In the entries below, how many lines contain the string "external"? State the number and nothing else.

Pixel coordinate grounding data:
Start of Block
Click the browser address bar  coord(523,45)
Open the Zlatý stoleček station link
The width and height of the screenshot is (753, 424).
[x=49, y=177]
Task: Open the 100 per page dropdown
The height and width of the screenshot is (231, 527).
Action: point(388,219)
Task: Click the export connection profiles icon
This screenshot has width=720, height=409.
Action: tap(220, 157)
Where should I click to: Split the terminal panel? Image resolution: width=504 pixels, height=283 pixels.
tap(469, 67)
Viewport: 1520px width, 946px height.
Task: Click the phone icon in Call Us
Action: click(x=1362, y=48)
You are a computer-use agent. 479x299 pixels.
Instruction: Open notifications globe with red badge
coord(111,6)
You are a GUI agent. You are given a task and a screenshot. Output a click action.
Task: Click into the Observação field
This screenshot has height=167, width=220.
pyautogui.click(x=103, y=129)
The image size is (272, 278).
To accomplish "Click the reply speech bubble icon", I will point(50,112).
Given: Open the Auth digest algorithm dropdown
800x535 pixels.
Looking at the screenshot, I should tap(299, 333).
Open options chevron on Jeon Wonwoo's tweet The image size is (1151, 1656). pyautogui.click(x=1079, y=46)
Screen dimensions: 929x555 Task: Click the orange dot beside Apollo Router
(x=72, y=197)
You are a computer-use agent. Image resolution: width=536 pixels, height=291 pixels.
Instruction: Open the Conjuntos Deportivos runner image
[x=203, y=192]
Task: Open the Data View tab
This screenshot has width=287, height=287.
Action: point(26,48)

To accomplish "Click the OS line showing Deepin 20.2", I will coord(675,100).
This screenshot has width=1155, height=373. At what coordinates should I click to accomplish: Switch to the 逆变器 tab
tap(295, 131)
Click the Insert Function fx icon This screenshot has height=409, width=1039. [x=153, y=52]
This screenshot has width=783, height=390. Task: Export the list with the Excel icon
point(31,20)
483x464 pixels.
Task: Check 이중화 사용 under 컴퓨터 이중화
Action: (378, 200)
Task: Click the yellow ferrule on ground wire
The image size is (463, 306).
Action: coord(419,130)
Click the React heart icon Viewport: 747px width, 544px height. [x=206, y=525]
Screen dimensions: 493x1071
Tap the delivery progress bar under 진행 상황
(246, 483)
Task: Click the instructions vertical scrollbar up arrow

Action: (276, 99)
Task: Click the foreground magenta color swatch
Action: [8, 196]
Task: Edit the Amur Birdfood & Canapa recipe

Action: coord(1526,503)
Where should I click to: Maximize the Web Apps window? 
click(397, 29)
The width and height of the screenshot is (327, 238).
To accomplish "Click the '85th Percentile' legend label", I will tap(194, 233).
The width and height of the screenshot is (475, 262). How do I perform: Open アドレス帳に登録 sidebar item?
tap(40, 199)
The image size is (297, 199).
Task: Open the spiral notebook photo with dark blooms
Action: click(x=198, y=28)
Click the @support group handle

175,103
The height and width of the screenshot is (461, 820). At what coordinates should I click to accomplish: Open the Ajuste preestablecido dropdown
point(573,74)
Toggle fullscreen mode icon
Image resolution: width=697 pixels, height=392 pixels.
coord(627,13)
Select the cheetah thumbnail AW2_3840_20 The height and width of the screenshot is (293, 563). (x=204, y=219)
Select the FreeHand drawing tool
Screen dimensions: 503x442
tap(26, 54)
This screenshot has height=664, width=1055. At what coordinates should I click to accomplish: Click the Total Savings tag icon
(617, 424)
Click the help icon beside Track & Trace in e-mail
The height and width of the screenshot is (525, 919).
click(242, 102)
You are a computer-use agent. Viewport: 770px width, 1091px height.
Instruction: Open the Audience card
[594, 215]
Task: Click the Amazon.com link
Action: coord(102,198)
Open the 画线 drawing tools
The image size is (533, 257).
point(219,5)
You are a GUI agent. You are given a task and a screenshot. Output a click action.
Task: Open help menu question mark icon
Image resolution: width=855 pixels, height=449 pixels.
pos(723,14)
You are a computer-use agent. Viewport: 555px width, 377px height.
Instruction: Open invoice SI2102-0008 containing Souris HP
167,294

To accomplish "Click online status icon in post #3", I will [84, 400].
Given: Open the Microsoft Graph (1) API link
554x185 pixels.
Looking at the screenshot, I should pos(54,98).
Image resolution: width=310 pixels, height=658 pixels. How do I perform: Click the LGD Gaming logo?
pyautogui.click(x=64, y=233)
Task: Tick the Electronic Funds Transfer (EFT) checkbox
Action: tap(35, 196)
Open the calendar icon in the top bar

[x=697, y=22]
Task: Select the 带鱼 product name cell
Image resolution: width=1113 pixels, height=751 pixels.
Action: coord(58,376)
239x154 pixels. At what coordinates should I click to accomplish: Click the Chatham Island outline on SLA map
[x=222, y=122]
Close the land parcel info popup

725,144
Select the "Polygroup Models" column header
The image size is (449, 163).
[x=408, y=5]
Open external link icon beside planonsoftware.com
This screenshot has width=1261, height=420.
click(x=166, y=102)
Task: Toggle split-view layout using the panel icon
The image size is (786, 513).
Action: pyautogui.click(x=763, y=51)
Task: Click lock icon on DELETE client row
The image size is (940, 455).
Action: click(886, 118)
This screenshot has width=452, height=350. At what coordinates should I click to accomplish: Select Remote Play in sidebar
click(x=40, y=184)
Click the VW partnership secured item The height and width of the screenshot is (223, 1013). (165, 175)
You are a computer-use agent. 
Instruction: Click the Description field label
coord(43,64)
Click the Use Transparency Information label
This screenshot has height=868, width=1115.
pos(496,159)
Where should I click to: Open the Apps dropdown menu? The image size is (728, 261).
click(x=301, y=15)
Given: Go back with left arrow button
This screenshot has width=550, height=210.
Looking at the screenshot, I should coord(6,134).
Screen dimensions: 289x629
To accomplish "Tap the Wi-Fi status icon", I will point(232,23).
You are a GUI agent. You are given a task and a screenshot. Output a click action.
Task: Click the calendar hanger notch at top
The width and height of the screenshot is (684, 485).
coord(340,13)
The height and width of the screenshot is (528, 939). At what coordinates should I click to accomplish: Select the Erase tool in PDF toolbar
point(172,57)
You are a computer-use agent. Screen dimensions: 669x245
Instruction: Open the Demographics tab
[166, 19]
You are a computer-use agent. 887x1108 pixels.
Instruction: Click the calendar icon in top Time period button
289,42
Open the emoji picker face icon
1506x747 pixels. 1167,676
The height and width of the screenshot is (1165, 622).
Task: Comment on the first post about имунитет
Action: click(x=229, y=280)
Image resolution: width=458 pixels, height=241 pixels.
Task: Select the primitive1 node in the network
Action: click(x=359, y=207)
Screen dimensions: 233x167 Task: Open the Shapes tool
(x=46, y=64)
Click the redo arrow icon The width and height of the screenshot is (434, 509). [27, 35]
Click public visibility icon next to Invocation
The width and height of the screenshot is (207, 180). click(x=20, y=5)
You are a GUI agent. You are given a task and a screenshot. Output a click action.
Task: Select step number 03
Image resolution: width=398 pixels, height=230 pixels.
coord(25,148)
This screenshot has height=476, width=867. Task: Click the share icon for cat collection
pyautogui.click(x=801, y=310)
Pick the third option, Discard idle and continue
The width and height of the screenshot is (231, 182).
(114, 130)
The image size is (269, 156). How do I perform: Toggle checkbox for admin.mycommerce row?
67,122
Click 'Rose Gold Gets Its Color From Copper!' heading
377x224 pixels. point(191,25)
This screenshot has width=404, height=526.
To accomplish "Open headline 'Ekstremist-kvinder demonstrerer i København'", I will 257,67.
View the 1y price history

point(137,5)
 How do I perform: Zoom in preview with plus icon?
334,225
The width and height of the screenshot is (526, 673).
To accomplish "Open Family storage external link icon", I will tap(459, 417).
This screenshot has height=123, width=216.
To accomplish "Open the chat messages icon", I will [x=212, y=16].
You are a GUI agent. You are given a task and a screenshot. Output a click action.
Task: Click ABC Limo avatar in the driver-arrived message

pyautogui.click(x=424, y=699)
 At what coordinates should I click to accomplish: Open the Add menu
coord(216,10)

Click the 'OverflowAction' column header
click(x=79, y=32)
End of Block
WRITTEN ANSWER
2